From: Poul-Henning Kamp <phk_at_phk.freebsd.dk>
Date: Wed, 27 Aug 2025 19:38:33 UTC
--------
Warner Losh writes:

> The the extent you can do it, even to the extent of heroics, you don't want
> to destroy and recreate geom_disks.
> […]
> but once destroyed, the upper layers are orphaned and there's
> no way to recreate them.

In terms of "getting to S4" I agree 100%, but I dont think
the road should end there.

It was a design decision that geom treat all arriving disk as "a
new disk", because apart from a few tour-de-force academic exercises,
all current filesystems assume the existence of a "mount-session"
during which they are in supreme control of the content of their
underlying block-store, and there no useful way to determine if the
block-store was modified while not under our control.

We reasonably expect that nobody mess with our disks while in S3,
even though much modern hardware would allow it, and again, that
can help us "get to S4".


However, in "real S4" filesystems need to learn to suspend, and to
resume when geom-tasting offers up a provider which contains their
data - even if all other aspects of that provider is different.

But...

If it were up to me, S4 suspend would operate at the kernel/user-land
boundary and not the of kernel/hardware boundary.

Ideally we own one side of the kernel/hardware boundary and the
other side is well documented.

In practice:  Not so much.

In comparison we own 100% of both sides of the kernel/user-land
boundary - nothing can prevent us from making it work.


Suspend:

* Send all processes SIGSUSPEND which defaults to calling a new
  "zzz(2)" syscall.  Smart procs catch and do something sensible first.

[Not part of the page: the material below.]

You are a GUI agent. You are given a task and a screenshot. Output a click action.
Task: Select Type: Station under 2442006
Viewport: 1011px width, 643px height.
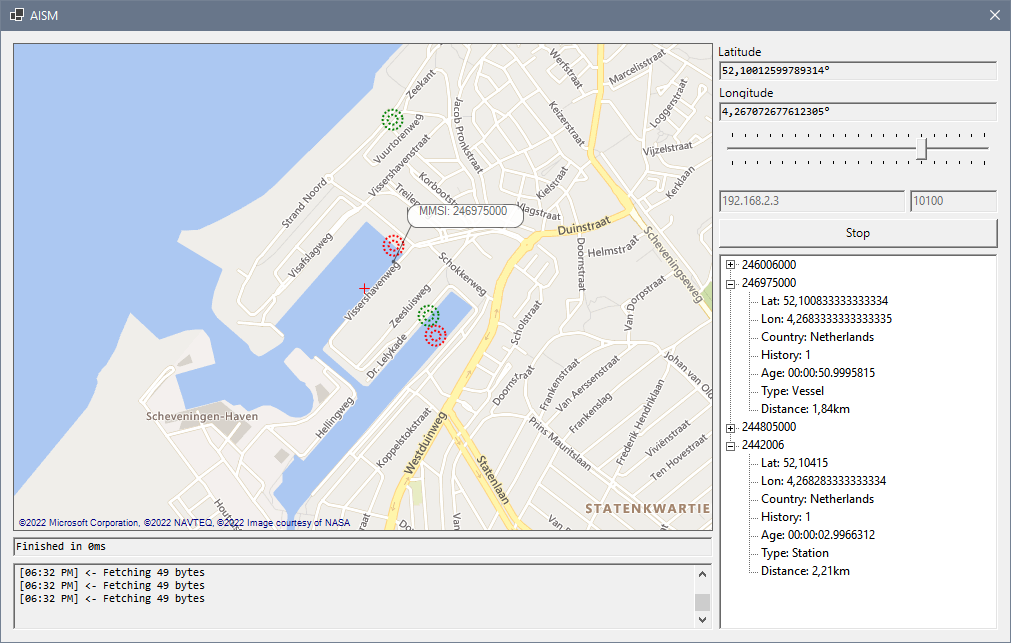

* Pause any processes that did not take the hint.

* EAGAIN all userland threads in the kernel up to the syscall level.

* Save all processes to storage along with their kernel state.

* Save global kernel state to storage.

* Tell the firmware to go ahead.


Resume:

* Boot a kernel on some hardware.
  Usually the same kernel on the same hardware, but
  it doesn't have to be (!)

* Instead of /sbin/init execute /sbin/resume, which:

* replays global kernel state

* reloads the saved processes

* replays their individual kernel state (open files etc.)

* Mark their zzz(2) as done and hand them to the scheduler.
  Smart processes do smart thing when zzz(2) returns.

* Send the EAGAIN user threads in syscall level back down.


The kernel state to be saved amounts to something like:

Per process:

* open filedescriptors, including filesystem state
* mapped files
* POSIX IPC and SHMEM
* AF_UNIX sockets (& pipes)
* Per process device driver state.

Global:

* mounts
* sysctls
* jails
* network interface and route config
* device driver state, as required.

Poul-Henning

-- 
Poul-Henning Kamp       | UNIX since Zilog Zeus 3.20
phk@FreeBSD.ORG         | TCP/IP since RFC 956
FreeBSD committer       | BSD since 4.3-tahoe    
Never attribute to malice what can adequately be explained by incompetence.